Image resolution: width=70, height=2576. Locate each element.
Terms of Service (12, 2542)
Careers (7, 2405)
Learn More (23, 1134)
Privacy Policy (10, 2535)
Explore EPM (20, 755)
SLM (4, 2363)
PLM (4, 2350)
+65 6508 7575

....................

● **How to complete this task**
For this exercise, transcribe the whole listing verbatim.

● **Response to the task**
Image resolution: width=70, height=2576. Locate each element.
Terms of Service (12, 2542)
Careers (7, 2405)
Learn More (23, 1134)
Privacy Policy (10, 2535)
Explore EPM (20, 755)
SLM (4, 2363)
PLM (4, 2350)
+65 6508 7575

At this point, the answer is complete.